Je prépare une édition DVD des trois films que j’ai consacrés à la chute du
communisme : Vidéogrammes d’une
révolution, Out of the Present et L’autobiographie
de Nicolae Ceausescu. Pour ce qui est des bonus, je n’ai pas encore décidé
de quel type ils seront et ni même s’il y en aura. De toutes façons, le DVD ne
comprendra pas de making of. Premièrement parce que je n’en ai pas, et ensuite parce que je déteste ce type de figure imposée.
Quels sont vos projets ?
Maintenant, puisque j’en suis arrivé à l’âge des trilogies, j’envisage de réaliser trois films sur le thème de la culture de masse, un phénomène qui est,
du point de vue philosophique, tout aussi déterminant pour la conformation
mentale du vingtième siècle que l’explosion et l’implosion des
idéologies. C’est un sujet qui me préoccupe depuis longtemps. Il s’agirait d’un
film sur le foot, un sur la musique rock,
et un sur le mannequinat.
Quelle importance
accordez-vous au festival de Cannes ?
Cannes est devenu depuis longtemps une sorte de ministère mondial du
Cinéma, dont le rôle est d’orienter les films vers leur public en empruntant le chemin le plus
court possible. Pour les œuvres artistiques, c’est particulièrement fondamental. Voilà pourquoi c’est toujours une chance énorme pour quiconque de s’y trouver sélectionné.
Quel autre métier
auriez-vous pu pratiquer si vous n'aviez pas travaille dans le cinéma ?

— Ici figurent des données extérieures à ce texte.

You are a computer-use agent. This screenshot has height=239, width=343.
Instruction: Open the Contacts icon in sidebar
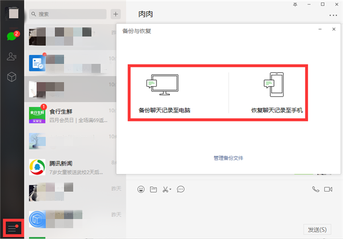11,56
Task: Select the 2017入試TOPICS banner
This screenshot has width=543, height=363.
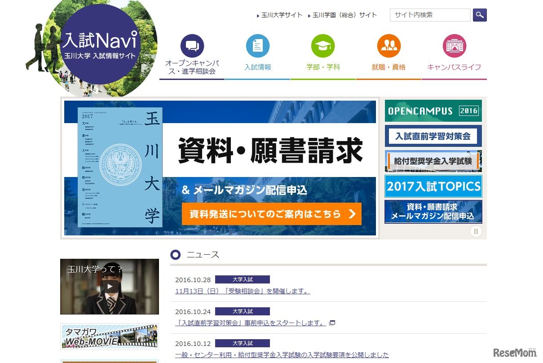Action: tap(433, 186)
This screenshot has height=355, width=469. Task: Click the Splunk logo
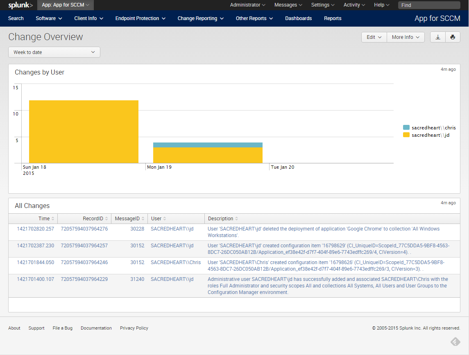point(20,5)
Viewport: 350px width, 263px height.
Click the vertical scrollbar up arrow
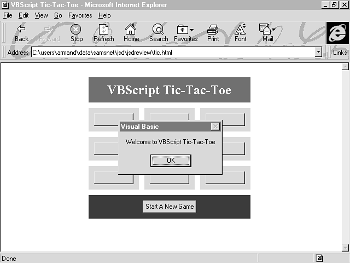(x=345, y=67)
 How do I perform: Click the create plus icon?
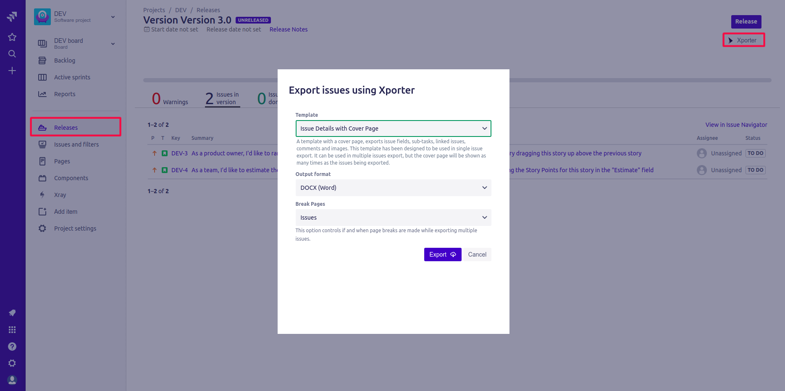coord(12,71)
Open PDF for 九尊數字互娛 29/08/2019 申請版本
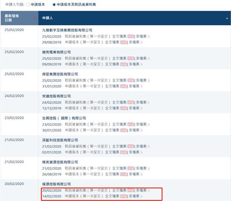 tap(123, 42)
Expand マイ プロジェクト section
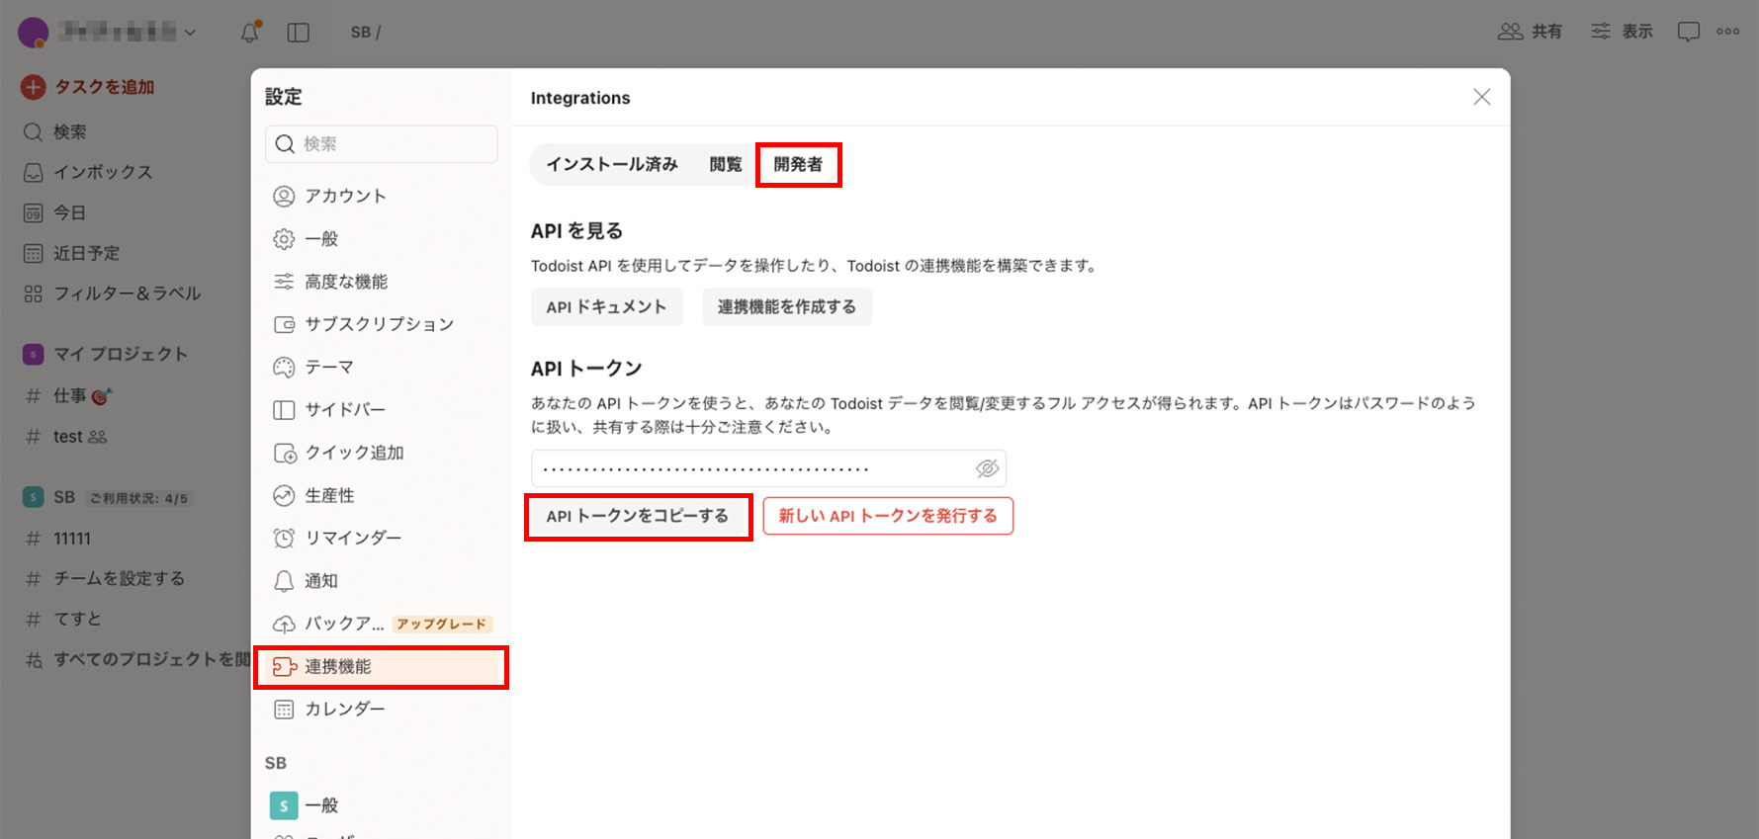Image resolution: width=1759 pixels, height=839 pixels. 119,354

Je suis arrivé au cinéma en venant de la littérature et je pourrais à tout
moment y retourner. En plus, je suis depuis près de dix ans titulaire de la
chaire de cinéma de l’Université d’art et de design de Karlsruhe. Mais, si je ne
pouvais ou ne voulais plus travailler dans le cinéma, je ferais
probablement autre chose. Par l’intermède de ma famille, je suis entré en
possession d’une propriété à Dobra, un village situé au sud-ouest de la Roumanie, où
je compte développer une plantation de noyers. Quoi qu’il en soit, tôt ou tard, je
me retirerai là-bas pour m’occuper du verger.
Propos recueillis par
Jean-Philippe Guerand
en mai 2010
Extrait d’Out of the Present (1999)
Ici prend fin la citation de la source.